#### Text to read ####

7. INDEMNIFICATION: Each party agrees to indemnify the other party, its
agents, servants and employees against all claims, damages, losses and
expenses, including reasonable attorneys' fees, arising out of
performance of such party's work which is caused in whole or in part
by such party's negligent act or omission or that of any person
employed by such party for whose acts or omissions such party is
liable.
8. REPRESENTATIONS BY AGENT:
a. Agent represents that it owns and will own any bank account into
which it directs payments to be made by Company hereunder.
b. Agent agrees not to make any direct or indirect payments or
provide any other benefits to directors, officer or employees of
any Client of Company.
c. Agent agrees not to make any direct or indirect payments to any
government officials or any direct or indirect payments that are
illegal under any applicable law.
d. Agent agrees to conduct its activities in accordance with all
applicable laws.

#### Extracted data ####

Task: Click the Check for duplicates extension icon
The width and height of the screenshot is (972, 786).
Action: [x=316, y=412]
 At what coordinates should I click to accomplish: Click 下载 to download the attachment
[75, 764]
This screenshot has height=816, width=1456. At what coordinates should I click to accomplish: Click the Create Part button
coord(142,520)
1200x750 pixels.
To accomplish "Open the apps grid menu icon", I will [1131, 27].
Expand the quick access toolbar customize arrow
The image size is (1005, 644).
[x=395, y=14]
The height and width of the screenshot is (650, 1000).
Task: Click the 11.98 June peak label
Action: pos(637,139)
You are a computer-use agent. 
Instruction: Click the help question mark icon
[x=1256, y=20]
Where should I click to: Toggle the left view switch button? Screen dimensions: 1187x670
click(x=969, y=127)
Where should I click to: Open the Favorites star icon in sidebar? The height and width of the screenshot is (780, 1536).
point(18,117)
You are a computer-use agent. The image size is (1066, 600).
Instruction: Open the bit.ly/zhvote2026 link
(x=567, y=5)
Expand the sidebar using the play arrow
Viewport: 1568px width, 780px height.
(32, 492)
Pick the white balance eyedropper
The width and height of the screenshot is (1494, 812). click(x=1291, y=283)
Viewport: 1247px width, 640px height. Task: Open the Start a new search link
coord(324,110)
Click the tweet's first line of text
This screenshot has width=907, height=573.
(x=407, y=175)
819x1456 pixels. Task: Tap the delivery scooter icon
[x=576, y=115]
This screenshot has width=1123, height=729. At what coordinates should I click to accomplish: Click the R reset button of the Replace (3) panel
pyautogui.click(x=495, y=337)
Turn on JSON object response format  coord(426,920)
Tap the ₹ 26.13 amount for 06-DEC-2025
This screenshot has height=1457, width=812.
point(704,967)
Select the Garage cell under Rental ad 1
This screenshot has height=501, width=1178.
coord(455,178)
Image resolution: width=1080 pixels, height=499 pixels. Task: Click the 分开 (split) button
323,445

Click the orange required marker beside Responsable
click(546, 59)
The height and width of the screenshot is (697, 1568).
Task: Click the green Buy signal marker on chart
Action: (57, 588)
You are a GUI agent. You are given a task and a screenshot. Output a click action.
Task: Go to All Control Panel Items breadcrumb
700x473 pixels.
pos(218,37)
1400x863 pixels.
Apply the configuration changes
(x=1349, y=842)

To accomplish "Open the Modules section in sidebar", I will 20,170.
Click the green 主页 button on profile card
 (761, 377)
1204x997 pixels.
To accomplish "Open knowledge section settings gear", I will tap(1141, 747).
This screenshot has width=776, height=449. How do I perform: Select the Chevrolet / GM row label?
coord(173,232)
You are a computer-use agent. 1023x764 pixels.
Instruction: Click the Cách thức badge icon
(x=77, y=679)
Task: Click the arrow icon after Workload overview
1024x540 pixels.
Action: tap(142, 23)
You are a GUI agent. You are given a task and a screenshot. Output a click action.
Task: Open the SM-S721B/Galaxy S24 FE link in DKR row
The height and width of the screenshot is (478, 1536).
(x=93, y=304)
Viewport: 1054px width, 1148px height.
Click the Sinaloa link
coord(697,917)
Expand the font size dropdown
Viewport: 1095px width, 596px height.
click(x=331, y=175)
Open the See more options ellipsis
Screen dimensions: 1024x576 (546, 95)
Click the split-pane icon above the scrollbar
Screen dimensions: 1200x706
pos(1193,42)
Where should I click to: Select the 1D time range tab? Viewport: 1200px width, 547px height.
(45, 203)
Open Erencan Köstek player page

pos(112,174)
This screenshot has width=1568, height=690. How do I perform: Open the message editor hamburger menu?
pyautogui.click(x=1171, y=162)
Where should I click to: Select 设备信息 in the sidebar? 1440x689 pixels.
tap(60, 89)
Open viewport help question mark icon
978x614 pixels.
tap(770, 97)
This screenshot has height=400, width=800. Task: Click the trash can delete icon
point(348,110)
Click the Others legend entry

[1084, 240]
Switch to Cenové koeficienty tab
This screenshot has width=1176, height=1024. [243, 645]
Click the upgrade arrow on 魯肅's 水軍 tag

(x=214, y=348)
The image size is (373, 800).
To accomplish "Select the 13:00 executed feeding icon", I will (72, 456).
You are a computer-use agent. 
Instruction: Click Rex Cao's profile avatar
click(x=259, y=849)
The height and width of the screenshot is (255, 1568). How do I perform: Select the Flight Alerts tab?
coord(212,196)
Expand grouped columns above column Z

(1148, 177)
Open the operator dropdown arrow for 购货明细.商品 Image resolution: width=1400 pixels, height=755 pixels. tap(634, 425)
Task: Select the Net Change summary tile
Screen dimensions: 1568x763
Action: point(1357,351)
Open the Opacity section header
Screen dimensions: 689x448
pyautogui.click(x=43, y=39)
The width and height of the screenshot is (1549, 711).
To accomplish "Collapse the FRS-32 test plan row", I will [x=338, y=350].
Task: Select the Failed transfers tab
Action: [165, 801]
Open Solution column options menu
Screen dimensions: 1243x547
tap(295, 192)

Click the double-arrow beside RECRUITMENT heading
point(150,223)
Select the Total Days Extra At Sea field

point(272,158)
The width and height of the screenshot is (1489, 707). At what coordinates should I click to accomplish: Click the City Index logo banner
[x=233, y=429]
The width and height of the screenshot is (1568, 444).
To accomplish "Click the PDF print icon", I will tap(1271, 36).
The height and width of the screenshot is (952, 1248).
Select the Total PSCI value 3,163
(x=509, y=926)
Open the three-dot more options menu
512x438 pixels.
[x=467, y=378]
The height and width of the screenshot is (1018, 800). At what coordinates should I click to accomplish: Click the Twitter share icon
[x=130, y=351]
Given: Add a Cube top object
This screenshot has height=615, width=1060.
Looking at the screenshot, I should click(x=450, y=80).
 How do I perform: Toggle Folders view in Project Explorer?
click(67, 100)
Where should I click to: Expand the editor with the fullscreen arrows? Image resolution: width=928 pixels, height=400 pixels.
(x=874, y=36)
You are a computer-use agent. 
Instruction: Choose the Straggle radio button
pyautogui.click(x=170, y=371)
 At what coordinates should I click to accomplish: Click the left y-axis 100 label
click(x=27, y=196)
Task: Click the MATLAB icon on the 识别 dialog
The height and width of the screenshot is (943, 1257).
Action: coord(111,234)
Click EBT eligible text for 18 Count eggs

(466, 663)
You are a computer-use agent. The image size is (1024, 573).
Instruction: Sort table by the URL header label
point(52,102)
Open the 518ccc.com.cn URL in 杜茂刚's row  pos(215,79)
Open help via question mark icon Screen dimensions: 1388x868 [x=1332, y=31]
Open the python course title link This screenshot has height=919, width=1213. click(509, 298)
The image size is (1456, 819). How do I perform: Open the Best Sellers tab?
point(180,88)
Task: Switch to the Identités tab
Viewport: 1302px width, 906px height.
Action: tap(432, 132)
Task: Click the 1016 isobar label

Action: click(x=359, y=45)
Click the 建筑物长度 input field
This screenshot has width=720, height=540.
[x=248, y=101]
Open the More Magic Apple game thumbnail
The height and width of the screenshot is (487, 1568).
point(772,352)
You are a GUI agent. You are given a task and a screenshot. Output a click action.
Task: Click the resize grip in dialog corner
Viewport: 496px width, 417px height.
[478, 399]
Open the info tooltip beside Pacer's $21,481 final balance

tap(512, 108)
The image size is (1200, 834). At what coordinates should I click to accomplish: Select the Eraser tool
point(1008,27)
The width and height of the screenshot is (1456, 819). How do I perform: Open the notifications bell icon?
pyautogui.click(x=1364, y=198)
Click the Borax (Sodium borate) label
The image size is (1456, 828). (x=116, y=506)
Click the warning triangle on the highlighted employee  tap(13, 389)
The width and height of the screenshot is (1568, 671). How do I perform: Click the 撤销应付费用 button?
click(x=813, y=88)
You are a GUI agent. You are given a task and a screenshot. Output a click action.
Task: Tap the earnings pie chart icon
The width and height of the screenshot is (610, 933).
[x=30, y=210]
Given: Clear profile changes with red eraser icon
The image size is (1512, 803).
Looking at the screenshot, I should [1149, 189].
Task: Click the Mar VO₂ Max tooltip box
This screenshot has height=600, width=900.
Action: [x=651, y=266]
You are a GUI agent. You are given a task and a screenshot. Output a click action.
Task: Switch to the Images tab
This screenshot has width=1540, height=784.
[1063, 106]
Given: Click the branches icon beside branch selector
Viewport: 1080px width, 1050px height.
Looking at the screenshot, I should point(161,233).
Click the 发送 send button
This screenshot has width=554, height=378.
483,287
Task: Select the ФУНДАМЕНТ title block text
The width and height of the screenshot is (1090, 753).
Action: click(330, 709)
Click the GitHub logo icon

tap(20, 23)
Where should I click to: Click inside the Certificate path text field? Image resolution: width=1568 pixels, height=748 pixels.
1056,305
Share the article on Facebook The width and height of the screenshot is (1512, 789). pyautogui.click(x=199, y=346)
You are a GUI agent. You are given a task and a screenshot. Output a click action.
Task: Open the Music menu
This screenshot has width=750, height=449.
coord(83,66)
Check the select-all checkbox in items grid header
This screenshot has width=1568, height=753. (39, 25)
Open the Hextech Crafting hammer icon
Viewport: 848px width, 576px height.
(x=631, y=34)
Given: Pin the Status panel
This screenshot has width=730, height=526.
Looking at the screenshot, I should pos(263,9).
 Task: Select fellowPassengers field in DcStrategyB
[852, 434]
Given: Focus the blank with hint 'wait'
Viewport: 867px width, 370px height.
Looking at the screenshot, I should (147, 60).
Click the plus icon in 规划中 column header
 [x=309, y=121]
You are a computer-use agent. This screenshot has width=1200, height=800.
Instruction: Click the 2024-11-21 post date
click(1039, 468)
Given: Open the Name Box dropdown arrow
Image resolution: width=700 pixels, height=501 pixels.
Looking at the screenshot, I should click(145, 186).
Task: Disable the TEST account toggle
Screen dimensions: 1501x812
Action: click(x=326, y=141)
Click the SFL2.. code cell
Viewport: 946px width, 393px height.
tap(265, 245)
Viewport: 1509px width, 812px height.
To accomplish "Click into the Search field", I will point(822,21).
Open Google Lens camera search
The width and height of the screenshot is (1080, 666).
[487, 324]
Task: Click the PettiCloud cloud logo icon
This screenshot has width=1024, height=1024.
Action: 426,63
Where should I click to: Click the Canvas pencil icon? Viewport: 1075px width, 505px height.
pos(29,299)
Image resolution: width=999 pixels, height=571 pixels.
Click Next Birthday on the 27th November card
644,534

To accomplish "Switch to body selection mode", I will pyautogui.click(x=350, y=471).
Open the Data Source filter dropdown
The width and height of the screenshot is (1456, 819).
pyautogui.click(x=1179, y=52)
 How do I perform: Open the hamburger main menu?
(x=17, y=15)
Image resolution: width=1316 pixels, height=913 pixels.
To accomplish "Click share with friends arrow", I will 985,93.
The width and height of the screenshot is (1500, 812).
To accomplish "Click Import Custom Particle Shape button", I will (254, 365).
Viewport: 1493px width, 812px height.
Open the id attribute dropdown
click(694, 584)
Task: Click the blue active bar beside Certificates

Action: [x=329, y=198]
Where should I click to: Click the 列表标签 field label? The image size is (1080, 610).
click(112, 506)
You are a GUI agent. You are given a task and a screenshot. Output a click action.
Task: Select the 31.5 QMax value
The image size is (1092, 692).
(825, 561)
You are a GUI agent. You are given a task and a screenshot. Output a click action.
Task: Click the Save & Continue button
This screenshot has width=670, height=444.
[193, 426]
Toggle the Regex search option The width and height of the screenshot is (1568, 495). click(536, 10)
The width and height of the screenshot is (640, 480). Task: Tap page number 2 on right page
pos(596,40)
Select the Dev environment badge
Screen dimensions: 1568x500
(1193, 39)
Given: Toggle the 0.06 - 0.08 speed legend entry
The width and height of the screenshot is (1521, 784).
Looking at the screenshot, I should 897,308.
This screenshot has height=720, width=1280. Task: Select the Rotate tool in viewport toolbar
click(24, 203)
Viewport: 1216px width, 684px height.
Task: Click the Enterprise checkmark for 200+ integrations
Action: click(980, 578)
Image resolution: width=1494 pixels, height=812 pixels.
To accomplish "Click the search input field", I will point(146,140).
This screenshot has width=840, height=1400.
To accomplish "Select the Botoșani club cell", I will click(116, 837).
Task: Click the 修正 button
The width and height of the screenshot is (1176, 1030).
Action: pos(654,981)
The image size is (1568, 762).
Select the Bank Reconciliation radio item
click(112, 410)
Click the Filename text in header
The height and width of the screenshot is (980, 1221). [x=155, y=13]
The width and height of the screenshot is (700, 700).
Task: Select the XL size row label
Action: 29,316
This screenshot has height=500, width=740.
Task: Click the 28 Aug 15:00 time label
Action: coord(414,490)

####

● Directive 1:
Reproduce the contract excerpt verbatim from "7. INDEMNIFICATION: Each" to "by Company hereunder.".
● Directive 2:
In the contract excerpt, what type of fees is named among the expenses covered by the indemnification clause?
● Directive 3:
Continue the contract excerpt from its last line.

● Task output 1:
7. INDEMNIFICATION: Each party agrees to indemnify the other party, its
agents, servants and employees against all claims, damages, losses and
expenses, including reasonable attorneys' fees, arising out of
performance of such party's work which is caused in whole or in part
by such party's negligent act or omission or that of any person
employed by such party for whose acts or omissions such party is
liable.
8. REPRESENTATIONS BY AGENT:
a. Agent represents that it owns and will own any bank account into
which it directs payments to be made by Company hereunder.

● Task output 2:
Reasonable attorneys' fees.

● Task output 3:
e. Agent agrees to keep all information furnished by Company
confidential and not release same to any third party without the
prior written consent of Company. The foregoing shall not apply
to advertising materials and brochures unless Company so directs
Agent in writing.
9. TERM: This Agreement shall be effective upon execution and shall
continue in effect until the termination or cancellation of the
Charter for any reason subject to extensions of the Charter described
in paragraph 2 above. Upon such termination or cancellation of the
Charter, the Commission shall be payable based on the Net Operating
Margin under the Charter through the effective date of such
termination or cancellation.
10. PROHIBITION OF ASSIGNMENT: This Agreement may not be assigned or
otherwise transferred by either party without the prior written
consent of the other party.
11. NOTICES: Any notices provided for under this Agreement shall be in
writing and shall be delivered personally, by certified or registered
mail, postage prepaid, to the address shown below or by facsimile
(with verification of receipt). Notices given or served pursuant
hereto shall be effective upon receipt by the party to be notified.
If to Agent: Bassoe Offshore (USA), Inc.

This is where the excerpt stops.